N64 would have sold north of 80-90 million systems if it retained the same 3rd party support the Super NES had (they compromised on the CD issue and kept Squaresoft happy). Mario 64 + Final Fantasy VII/VIII/IX + GoldenEye 007 + Zelda: OoT would've crushed the Playstation and Nintendo would've reaped the full benefit of a growing game industry (ie: people who were kids as NES and SNES owners moving on up in their teenage years to N64 as new kids were also coming in).

I'm honestly not sure how well the Playstation does, in Japan for example PS1 was not really doing huge numbers even by about 1996 it was getting outsold there by the Sega Saturn. In the US the sales were better sure, but not like amazing prior to about late 1996. The N64 sold way, way faster out of the gate than the PS1 did. It's likely too that companies making games like Tomb Raider 2, Metal Gear Solid, etc. would not agree to exclusives on Playstation and miss out on the larger N64 userbase if it had CD. 
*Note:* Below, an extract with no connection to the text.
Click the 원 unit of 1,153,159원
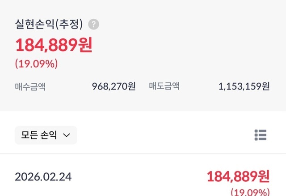 coord(265,86)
From there, well GameCube or N64-2 likely just repeats a similar number or goes higher as Playstation never establishes itself as a market leader, who knows if there's even a PS2.

Game Boy Advance would sell over 100 million units.

Etc. etc. You can see where this goes. Even with the Wii and DS spikes, I think they would have sold more in the long run had they maintained their position as the defacto 3rd party platform as the NES and SNES were. Game Boy would've continued on and cleaned up because of Pokemon and IMO their console side business would've grown past 90-100 million per generation just with the natural growth of the industry.